Como se pode ver, estas perguntas exigem repostas difíceis, a maior parte delas controversas, contraditórias mesmo. Quem quer travar a emigração deve fazê-lo de autoridade ou oferecer bons empregos e rendimentos elevados? Quem quiser compensar a quebra de natalidade pretende agir com abonos e condições de maternidade excepcionais ou recorrer à imigração?

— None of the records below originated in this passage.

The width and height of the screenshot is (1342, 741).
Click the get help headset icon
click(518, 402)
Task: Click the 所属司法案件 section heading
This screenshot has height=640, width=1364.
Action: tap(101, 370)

Travar a emigração é muito difícil. Tal objectivo exige crescimento económico, emprego satisfatório, bom salário, bons rendimentos, alguma segurança, estabilidade, habitação decente, boas escolas para os filhos e os netos. Nessas condições, é provável que a emigração diminua. Desde que nos outros países não haja ainda melhores condições, evidentemente. É razoável pensar que, com desenvolvimento e bem-estar, não são os trabalhadores que emigram, mas sim os cientistas, artistas, intelectuais, gestores, técnicos, os investigadores…
Com a natalidade, tudo é mais difícil. Apesar da facilidade com que os demagogos dizem que é possível, travar a sua quebra é dos objectivos mais complexos que a Humanidade conhece! Aumentar a natalidade poderá exigir mais estabilidade, condições favoráveis a projectos de vida, mais rendimentos, mais educação, mais saúde, melhor habitação e mais cultura. Tudo isso parece ser verdade. Só que, quanto mais se tem isso tudo, menor é a natalidade, mais as famílias diminuem, menores são a fecundidade e o número de filhos. É possível que o trabalho a tempo parcial das mulheres ou dos pais em geral ajude. Mas há demonstração estatística de que quase nunca é assim.
Com a natalidade, é tudo complicado. Bom rendimento está relacionado com fraca natalidade. Geralmente, famílias e países com altos níveis de vida têm baixas natalidades. Isto nem sempre é verdade no plano dos países individualmente considerados. Por exemplo, a França, muito mais desenvolvida do que Portugal, tem natalidade superior. Mas a Alemanha, ainda mais desenvolvida do que Portugal e a França, tem natalidade inferior.
Os 90 países com natalidades mais elevadas do mundo são países de África, Ásia e América Latina com níveis de vida muitíssimo inferiores aos dos países com menor natalidade. Os 50 países com mais baixa natalidade do mundo são países da Europa e da América (um ou outro da Ásia), mais ricos e educados! Rendimentos, empregos, estabilidade, cultura e educação ajudam a projectos de vida mais ricos, mas não mais fecundos: quantas vezes esses projectos de vida exigem menos filhos!
Por agora, uma coisa é certa: o objectivo essencial não é o aumento do número de portugueses! O essencial é apoiar quem escolhe, quem quer cá ficar, quem quer cá fazer família e quem quer para cá vir. O objectivo das políticas públicas é o de permitir que cá vivam os que querem cá viver!